Last summer, amid a funding crisis, the Georgia Public Defender Standards Council abruptly shut down the Metro Conflict Defender Office. The office represented co-defendants when conflict-of-interest rules allowed a public defender to represent only one person.
The most controversial part of the closing was replacing salaried attorneys who defended less-serious felonies with private lawyers working under contract for about $125 a case.
A number of defendants and attorneys who were fired filed suit in July against the council, seeking a halt to the office’s closing. The suit called the arrangement “unconscionable and wholly inadequate.”
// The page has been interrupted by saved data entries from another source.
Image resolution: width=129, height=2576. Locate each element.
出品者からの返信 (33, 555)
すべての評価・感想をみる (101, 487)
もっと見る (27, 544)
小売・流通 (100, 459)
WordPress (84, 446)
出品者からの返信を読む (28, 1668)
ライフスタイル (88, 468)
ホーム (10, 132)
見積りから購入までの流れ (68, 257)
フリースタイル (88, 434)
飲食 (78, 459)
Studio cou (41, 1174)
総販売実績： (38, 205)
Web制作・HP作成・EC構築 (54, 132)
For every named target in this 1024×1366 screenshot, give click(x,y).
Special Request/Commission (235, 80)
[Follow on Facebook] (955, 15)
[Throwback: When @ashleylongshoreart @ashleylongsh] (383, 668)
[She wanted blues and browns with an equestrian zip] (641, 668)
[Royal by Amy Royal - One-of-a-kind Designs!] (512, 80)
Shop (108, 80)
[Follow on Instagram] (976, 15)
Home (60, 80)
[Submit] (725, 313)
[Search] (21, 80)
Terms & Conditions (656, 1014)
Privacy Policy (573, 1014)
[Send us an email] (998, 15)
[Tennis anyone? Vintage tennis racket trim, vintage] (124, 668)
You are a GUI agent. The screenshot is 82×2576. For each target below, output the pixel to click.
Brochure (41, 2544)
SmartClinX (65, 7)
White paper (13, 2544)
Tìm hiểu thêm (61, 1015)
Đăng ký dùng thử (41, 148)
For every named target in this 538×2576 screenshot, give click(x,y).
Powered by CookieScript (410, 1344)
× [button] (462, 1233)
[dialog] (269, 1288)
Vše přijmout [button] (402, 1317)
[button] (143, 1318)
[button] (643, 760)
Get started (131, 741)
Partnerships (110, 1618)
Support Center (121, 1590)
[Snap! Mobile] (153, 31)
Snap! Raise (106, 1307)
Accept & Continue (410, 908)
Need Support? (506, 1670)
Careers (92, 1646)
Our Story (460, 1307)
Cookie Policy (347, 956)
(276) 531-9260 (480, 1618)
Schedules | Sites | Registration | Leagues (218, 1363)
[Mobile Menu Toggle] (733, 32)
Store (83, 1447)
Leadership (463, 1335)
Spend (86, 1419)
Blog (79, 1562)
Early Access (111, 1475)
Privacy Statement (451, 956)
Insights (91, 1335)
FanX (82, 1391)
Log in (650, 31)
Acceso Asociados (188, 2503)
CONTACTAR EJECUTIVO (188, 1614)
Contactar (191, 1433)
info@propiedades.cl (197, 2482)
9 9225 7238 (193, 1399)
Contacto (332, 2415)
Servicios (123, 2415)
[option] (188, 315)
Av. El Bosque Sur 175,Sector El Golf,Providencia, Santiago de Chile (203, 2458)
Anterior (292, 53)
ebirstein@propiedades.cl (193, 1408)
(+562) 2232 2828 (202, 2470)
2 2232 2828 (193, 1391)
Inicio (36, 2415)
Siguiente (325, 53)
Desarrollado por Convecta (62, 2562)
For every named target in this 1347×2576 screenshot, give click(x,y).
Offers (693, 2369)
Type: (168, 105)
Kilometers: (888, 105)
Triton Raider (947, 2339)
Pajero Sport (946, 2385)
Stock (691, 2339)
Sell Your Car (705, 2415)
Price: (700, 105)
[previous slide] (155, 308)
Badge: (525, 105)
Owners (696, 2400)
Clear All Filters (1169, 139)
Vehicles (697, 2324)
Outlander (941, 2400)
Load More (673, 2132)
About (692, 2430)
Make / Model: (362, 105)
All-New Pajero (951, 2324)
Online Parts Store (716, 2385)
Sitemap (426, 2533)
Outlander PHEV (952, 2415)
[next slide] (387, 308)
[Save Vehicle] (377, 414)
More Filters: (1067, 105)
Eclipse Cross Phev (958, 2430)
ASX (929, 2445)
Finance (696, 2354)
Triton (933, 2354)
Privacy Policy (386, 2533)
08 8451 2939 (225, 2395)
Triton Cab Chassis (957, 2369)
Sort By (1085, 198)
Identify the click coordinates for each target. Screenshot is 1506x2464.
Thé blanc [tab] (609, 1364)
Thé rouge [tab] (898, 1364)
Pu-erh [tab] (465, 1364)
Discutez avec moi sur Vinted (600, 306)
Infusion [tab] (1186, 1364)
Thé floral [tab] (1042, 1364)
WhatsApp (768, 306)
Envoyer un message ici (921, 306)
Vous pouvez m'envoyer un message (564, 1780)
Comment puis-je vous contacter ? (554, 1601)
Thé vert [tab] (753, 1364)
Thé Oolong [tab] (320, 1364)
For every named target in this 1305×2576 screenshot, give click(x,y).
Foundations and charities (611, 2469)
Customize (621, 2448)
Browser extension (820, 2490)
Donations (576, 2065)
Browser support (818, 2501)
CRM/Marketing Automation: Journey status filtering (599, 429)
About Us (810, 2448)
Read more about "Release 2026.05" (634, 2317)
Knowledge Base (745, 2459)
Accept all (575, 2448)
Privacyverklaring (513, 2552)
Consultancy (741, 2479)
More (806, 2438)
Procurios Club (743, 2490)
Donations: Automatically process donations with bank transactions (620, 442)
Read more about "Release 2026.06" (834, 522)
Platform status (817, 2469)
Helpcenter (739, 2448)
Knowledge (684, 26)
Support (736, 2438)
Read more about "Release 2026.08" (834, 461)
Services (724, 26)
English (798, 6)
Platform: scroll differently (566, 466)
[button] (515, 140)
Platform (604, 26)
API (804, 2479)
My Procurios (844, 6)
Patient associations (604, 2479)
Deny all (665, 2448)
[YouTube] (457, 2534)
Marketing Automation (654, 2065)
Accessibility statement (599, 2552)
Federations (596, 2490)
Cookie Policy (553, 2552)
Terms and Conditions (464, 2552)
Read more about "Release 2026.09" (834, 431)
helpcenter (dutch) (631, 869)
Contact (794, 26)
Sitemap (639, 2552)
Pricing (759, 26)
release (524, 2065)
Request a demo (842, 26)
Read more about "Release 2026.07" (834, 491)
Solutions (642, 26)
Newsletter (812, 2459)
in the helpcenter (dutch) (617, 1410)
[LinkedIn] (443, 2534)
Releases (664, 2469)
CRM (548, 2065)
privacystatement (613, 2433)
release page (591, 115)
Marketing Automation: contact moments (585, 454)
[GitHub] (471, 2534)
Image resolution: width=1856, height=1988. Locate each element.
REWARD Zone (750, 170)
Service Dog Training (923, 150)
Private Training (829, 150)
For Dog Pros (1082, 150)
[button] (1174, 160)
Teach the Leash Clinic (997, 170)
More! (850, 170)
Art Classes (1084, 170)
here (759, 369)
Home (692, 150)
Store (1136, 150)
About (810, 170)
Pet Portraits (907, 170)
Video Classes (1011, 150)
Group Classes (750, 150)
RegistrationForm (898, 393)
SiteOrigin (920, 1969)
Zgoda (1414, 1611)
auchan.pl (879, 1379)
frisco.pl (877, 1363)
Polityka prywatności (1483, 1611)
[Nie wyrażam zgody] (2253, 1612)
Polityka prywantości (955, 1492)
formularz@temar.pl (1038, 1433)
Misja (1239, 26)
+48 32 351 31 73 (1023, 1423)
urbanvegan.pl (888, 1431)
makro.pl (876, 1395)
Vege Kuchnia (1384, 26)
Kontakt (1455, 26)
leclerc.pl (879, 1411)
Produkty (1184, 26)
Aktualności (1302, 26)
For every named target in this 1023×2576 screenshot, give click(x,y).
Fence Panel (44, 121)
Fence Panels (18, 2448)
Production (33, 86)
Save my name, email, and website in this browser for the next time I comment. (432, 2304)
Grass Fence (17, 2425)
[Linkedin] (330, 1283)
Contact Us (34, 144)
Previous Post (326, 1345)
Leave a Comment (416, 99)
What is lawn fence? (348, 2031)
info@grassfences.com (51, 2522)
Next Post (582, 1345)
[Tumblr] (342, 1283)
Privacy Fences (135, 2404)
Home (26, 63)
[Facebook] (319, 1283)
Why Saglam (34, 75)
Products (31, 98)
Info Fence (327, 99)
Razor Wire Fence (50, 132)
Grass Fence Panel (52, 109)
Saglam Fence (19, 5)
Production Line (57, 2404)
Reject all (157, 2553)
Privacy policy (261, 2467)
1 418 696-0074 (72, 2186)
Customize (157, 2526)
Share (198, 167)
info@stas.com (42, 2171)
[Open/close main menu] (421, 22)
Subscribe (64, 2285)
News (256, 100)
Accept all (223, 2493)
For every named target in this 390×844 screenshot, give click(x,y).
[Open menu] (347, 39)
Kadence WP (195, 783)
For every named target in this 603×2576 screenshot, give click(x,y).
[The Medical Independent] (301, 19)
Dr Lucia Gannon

This week, the defender council cut ties with the lawyers working under contract and replaced them with four full-time defenders, Mack Crawford, executive director of the council, said.
Because of the new arrangement, lawyers representing the indigent defendants and former lawyers moved Friday to dismiss the lawsuit against the council, said Stephen Bright of the Southern Center for Human Rights.
The state public defender system was established in 2003 to replace county-run programs, many of which were found unable to provide adequate representation.
Counties that employed contracts struggled the most because those lawyers kept a private practice and had an inherent incentive to spend as little time as possible on their indigent cases so they could devote more time on their retained ones. In these counties, indigent defendants often languished in jail for months at a time without ever seeing a lawyer.
Bright said the council’s return to contracts in Fulton was a giant step back to what was supposed to be a bygone era in Georgia.
“Everyone with a knowledge of the disgraceful history of flat-fee contracts to provide legal representation in Georgia knew that this experiment would end in failure,” Bright said.
A Southern Center investigation of the contract system in Fulton found that many defendants received no representation at critical stages of cases, Bright said.
“Unfortunately, there is no way to correct the neglect and lack of representation that was experienced by many people accused of crime during this time,” said Bright, who filed suit against the council. “People spent extra time in jail, were not informed about their cases, entered guilty pleas without knowing what they were doing.”
Bright added that while hiring the full-time lawyers in Fulton is an improvement, more resources are needed to adequately defend the non-complex cases.
Fulton’s “non-complex” case system was set up to help move thousands of the less serious felony cases more efficiently through the court system. It typically takes nine weeks to dispose of each case
Fulton County Superior Court Judge Alford Dempsey, who oversees some of the non-complex felony calendars, said he welcomed any attempt by the council to improve the delivery of indigent defense services in the county’s court system.
“The situation is such that it needs to be improved,” he said. “I hope they do more.”